On 2009-11-09 22:02:11 +0000, Sam Lantinga wrote:
> It turns out that ImageIO only supports pre-multiplied alpha output. Ugh.
> http://lists.apple.com/archives/mac-opengl/2007/may/msg00056.html
On 2009-11-09 23:33:52 +0000, Sam Lantinga wrote:
> Out of curiosity, what does your workaround do to this image?

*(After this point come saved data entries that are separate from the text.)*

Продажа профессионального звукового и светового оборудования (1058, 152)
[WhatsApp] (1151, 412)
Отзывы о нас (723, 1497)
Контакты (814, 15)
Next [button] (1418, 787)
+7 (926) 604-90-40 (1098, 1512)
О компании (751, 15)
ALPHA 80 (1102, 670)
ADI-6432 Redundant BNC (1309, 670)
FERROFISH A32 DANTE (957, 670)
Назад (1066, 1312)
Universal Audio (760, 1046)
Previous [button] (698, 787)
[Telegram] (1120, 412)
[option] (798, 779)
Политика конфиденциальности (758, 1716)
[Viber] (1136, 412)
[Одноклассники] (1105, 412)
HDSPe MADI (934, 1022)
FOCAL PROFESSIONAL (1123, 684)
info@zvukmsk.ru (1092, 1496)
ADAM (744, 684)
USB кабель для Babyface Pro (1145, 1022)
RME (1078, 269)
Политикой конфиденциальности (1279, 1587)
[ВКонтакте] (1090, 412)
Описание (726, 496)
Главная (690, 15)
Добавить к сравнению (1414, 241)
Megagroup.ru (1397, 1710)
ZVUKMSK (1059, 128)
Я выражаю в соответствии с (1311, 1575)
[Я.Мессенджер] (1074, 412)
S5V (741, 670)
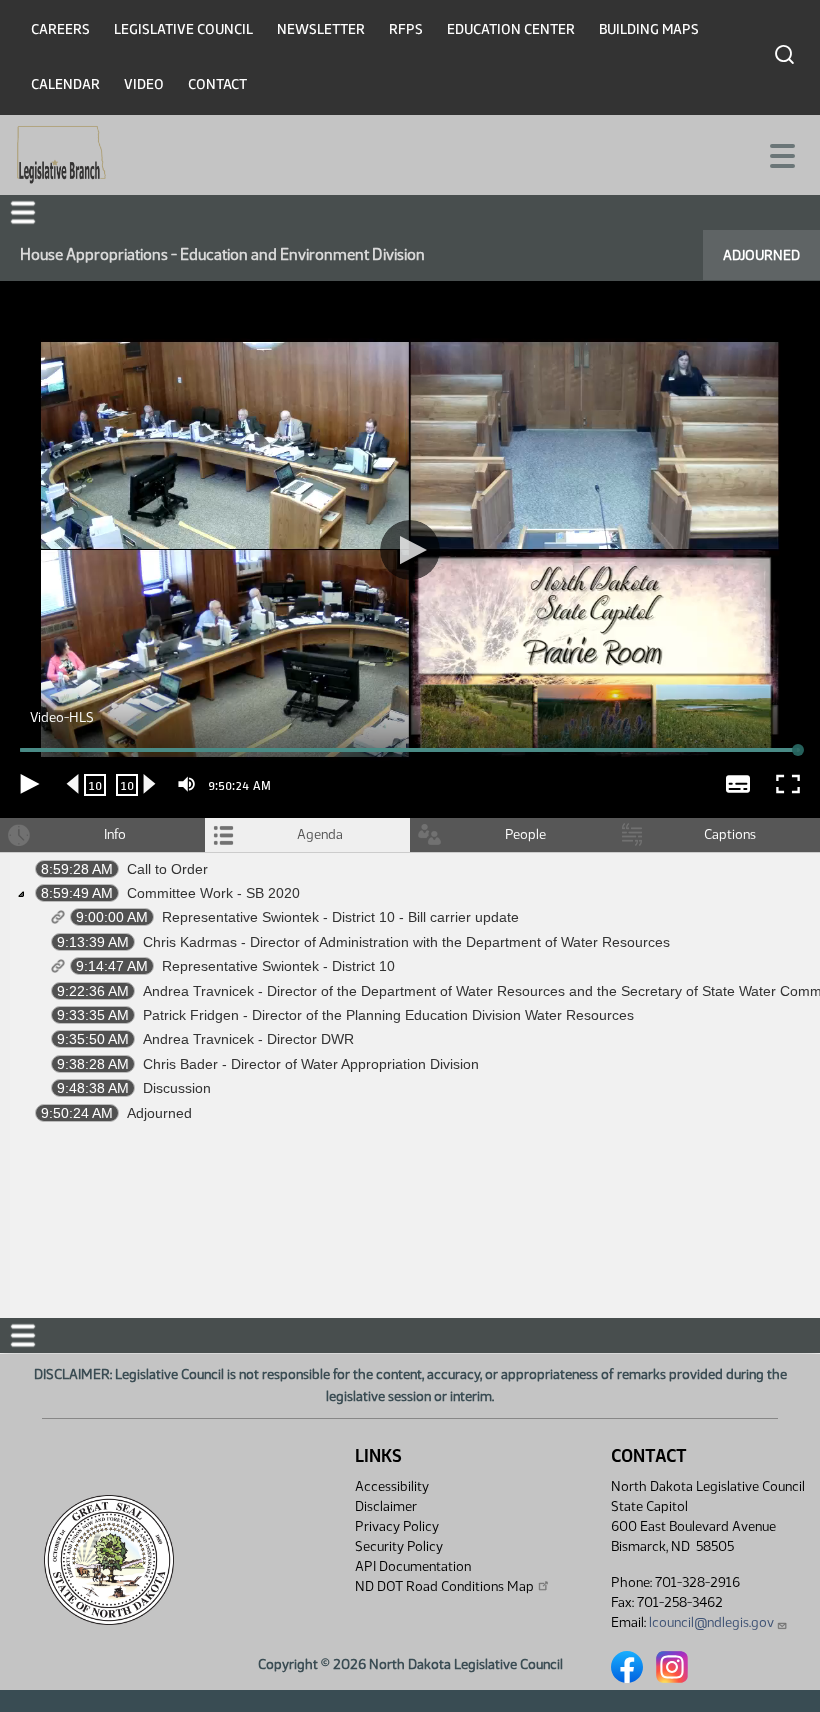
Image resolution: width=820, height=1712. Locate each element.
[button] (410, 856)
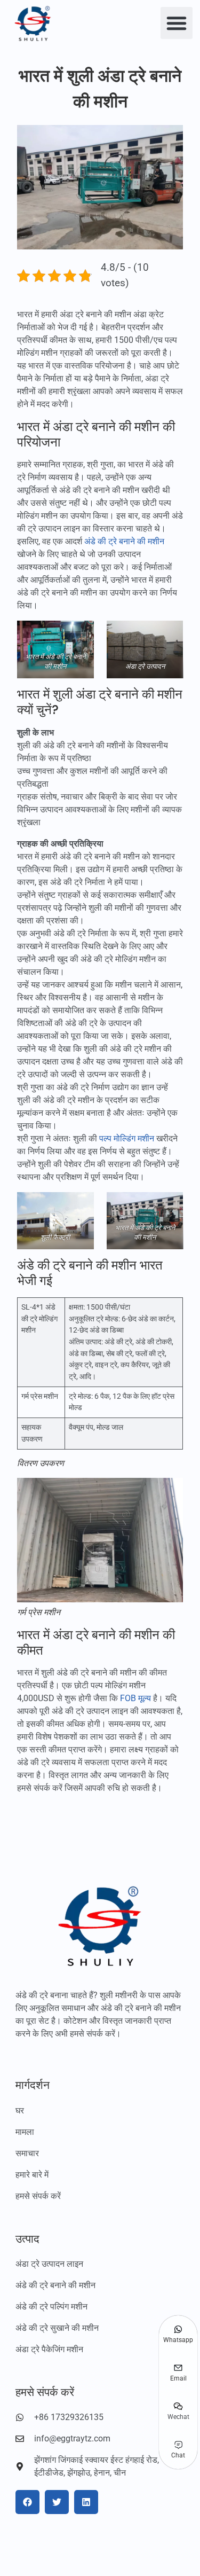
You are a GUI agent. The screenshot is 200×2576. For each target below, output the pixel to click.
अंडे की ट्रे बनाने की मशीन (124, 541)
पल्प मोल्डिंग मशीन (126, 1138)
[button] (177, 23)
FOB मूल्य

> http://www.w3.org/Graphics/PNG/alphatest.png
On 2009-11-10 00:45:42 +0000, Sam Lantinga wrote:
> Nevermind, this is fixed now, thanks!
> http://www.libsdl.org/tmp/SDL_image/SDL_image-1.2.9.tar.gz
On 2009-11-10 10:24:36 +0000, Vittorio Giovara wrote:
> ok now it works fine, thanks!
> there is just one thing that worries me is that by looking at the code
> Uint8 *p = (Uint8 *)surface->pixels;
> Uint8 A = p[3];
> so we are using 8 bits for Alpha, 8 for Red, 8 for Green and 8 for Blue; then we make a division and save it on an eight bit variable
>
> if the result of the operation is something like 99.99 then the result stored would be 99, truncating the .99, making the color a little darker -- not noticable -- but different from an alpha-free surface; every computation on color value would be likely to fail with this code.
>
> What do you think of this possibility?
On 2009-11-10 13:11:28 +0000, Vittorio Giovara wrote:
> PowerPC loading is broken
>
> normal pngs work fine but pngs with alpha segfault
> showimage's output is
>
> showimage(52993) malloc: *** error for object 0x837200: incorrect checksum for freed object - object was probably modified after being freed.
> *** set a breakpoint in malloc_error_break to debug
>
> (attached BlueWater.png)
On 2009-11-10 13:12:27 +0000, Vittorio Giovara wrote:
> Created attachment 448
> test image used in showimage to test ppc code
On 2009-11-10 23:09:44 +0000, Sam Lantinga wrote:
> The crash is fixed, thanks!
>
> As for the inaccuracy in the multiplication, we might be able to solve it by using 256 instead of 255, although that might break things the other direction.